Hace unas semanas, estuve en un pequeño pueblecido que casi habia difuminado en el olvido.

Allí disfruté de unos de los mejores veranos de mi vida.

Paseando por sus encojidas calles, recordaba instantes.
Es curioso cómo las casas se achican, las aceras se juntan y estrechan y la gran avenida se hace pasaje cuando somos mayores. De niña me faltaba cuello para observar a lo alto entre la gente y los arboles! Y no te digo, para cruzar la calle..casi que se iba la mañana! Miraba cien veces a un lado y otras cien al otro. Todo es basto y enorme con ojos de infancia.!

Allí, recorrí y corrí todas y cada una de sus cuatro calles huyendo del «tonto del pueblo», así le llamaban. -El mundo, ya entonces, me parecia muy cruel-.

Solía esperarme en las cercanias del colmado donde cada mañana mi tia me enviaba a comprar el pan. Cuando me veia aparecer, se aproximaba ya corriendo. Pensaba que la tenia tomada conmigo y nunca se me ocurrió, esperarlo parada, y preguntarle qué era lo que queria. Es muy probable que, por prejuicios implícitos en mi educación social y algo de instinto de supervivéncia, huyera siempre en estampida. Aquel niño mayor viejo, seguramente encorrería todo aquello que se moviera o llamara su atención como única novedad en su vida.. Y le tenia miedo a la vez que sentía tristeza cuando a lo lejos, le veia sentado solo, dia tras dia, tarde tras tarde en un banco a las afueras. Entre la languidez y la nada.

No creo haber corrido tanto en mi vida como lo hice en ese pueblo. Por correr, llegué a competir hasta con un perro que queria comerse mi estupendo bocadillo de la merienda. Gané al cobijarme de un salto encima de un carromato. Sin embargo, el que se llevó el trofeo fue el perro cuando con el ímpetu de alzarme, se cayó el bocadillo al suelo.

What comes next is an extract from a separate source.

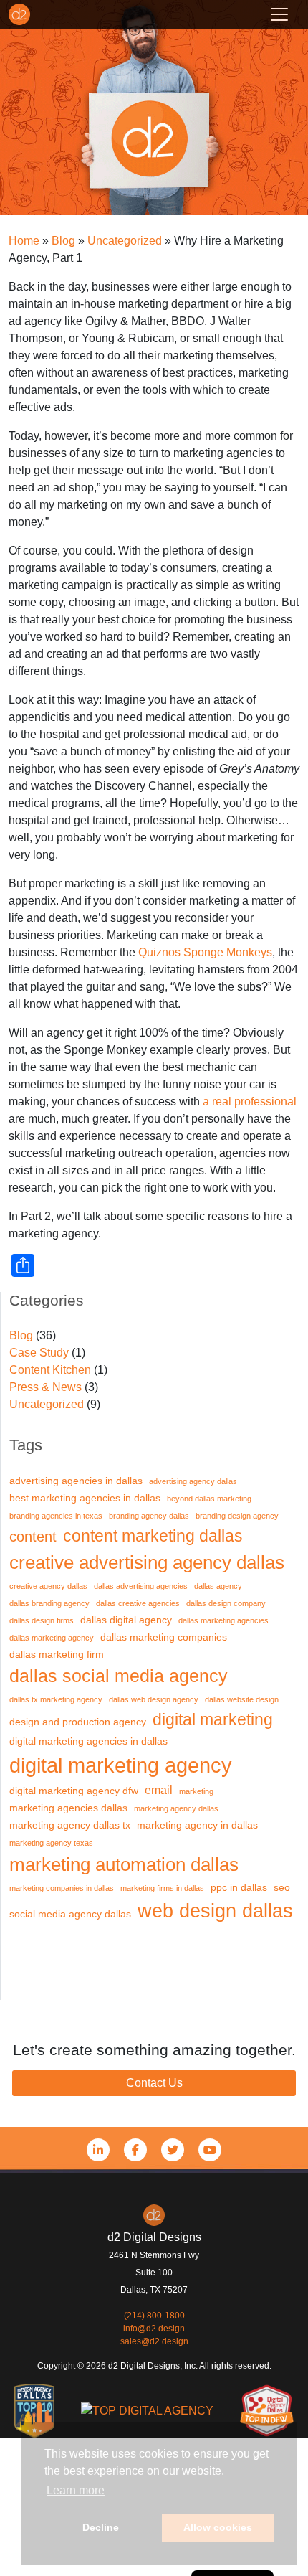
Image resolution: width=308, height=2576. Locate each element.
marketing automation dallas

Allí también conocí a mis primeros amigos. Jaime y Cristina. Cristina y Jaime. Ellos ya eran amigos de cuna. Pescar con ellos cangrejos en la cuenca del rio era más que genial. Los últimos pasos del sendero, antes de llegar a la vaguada del rio, los dábamos a trompicones corriendo, mientras tirábamonos blusas, faldillas y pantalones y entrábamos al agua directamente en bragas y calconcillos. Sin ningún tipo de pudor ni consciencia alguna de nuestros cuerpecillos ni sus casi inexistentes diferencias. La ropa quedaba en la orilla junto las sandalias y las meriendas.

Era extraordinario sentir esos últimos rayos de sol en la piel en contraste con el frio del agua. Si cierro los ojos, aún oigo el crepitar de la pequeña corriente entre las piedras y nuestro júbilo alborotado que salia castañeante entre dientes, cada vez que conseguiamos coger un cangrejo sin perderlo entre los temblores del frio. No era fácil.

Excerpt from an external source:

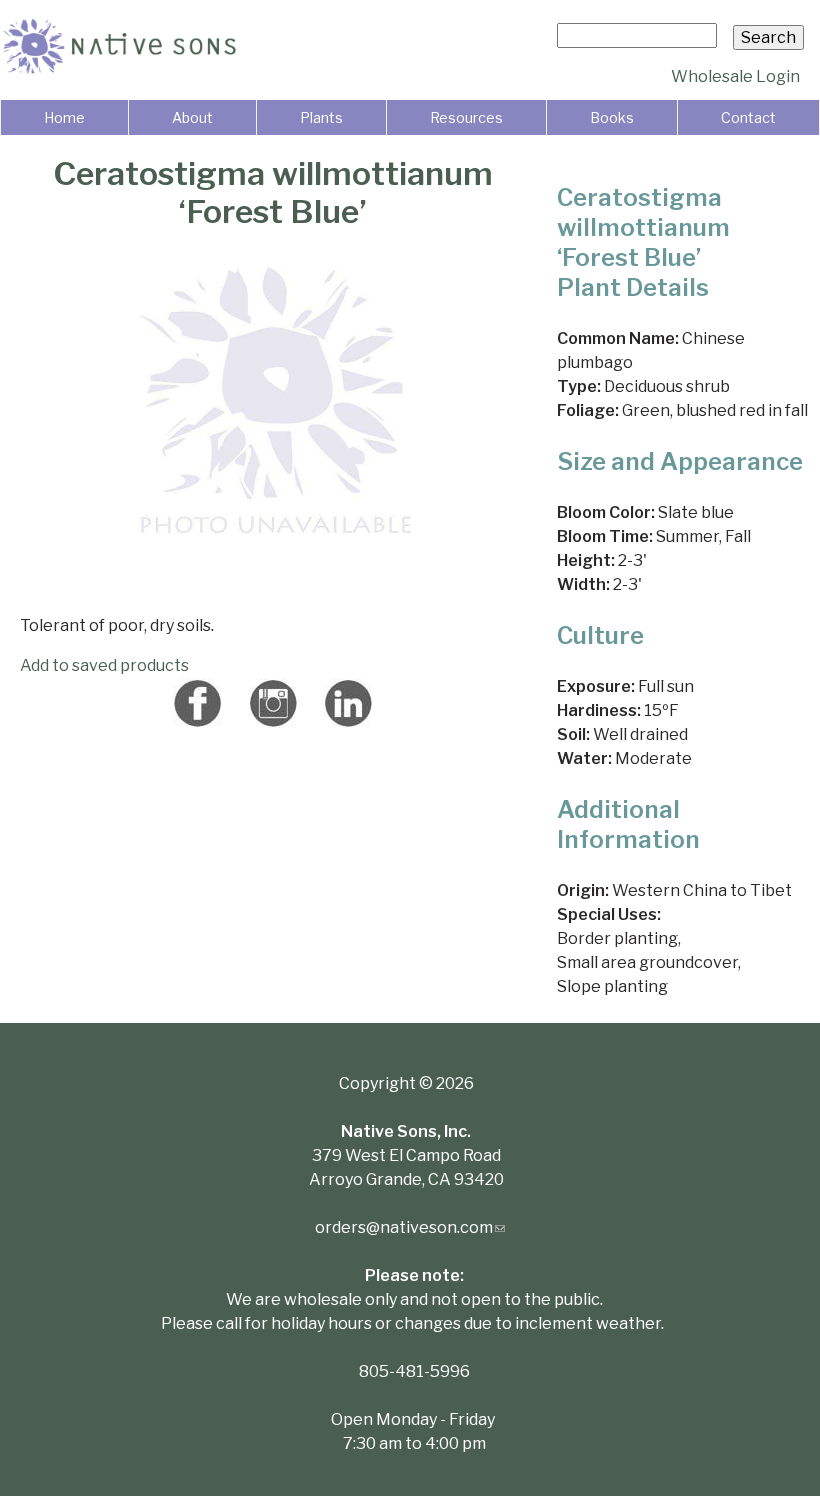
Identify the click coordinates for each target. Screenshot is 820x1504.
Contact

Jaime y Cristina nadaban muy bien y yo, incapaz de reconocer que no sabia nadar, por vergüenza y mucho amor propio, «chapoteba» también muy bien. Diria que, hasta, exageradamente bien. Nunca rieron por ello. Ser niña resultaba muy cómodo con ellos. No necesitaba ser persona primero.

Cristina fue mi primera ilusión platónica y Jaime, mi gran amigo.